What she looked forward to most was the slow drive up Main Street and back down again after nightfall. New streetlamps fashioned to resemble old gaslights had been placed on a grassy median down the center of the wide main drag, and at night they lit the town to look like a movie set, something out of an old Frank Capra film. She might even stop at Pudgie's afterward for an ice cream cone, one scoop peppermint and one scoop cherry vanilla, then sit for a while in the Green where she could look at the lighted fountain splashing around the whimsical sculpture of Wynken, Blynken, and Nod.

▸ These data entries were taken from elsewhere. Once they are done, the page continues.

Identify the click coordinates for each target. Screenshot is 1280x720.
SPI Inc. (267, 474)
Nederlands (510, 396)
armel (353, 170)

What she missed was not so much the hometown itself but what she now thought of as the lightness of her past, those years when all the weight lay on the future and it was a desirable weight, to be gathered one gold coin at a time, and not at all like the weight she dragged behind her these days, unspendable, a cache of knowledge and experience no sane person ever sought.
But for today,
she told herself,
I will forget about all that. Things are lighter today. Things look better.
She was even looking forward to the drive north, the scent of forest, the clarity of higher latitude and altitude. Afterward she would drive home in the soothing darkness, and tomorrow she would wake up early and go back to work on the painting.

Umbauzone
,” she told herself. “That's what I'll call it.” The title for her painting had come to her out of nowhere. An ending, a beginning, a reconstruction, continuous transformation—life as a Möbius strip, an endless loop with unexpected twists.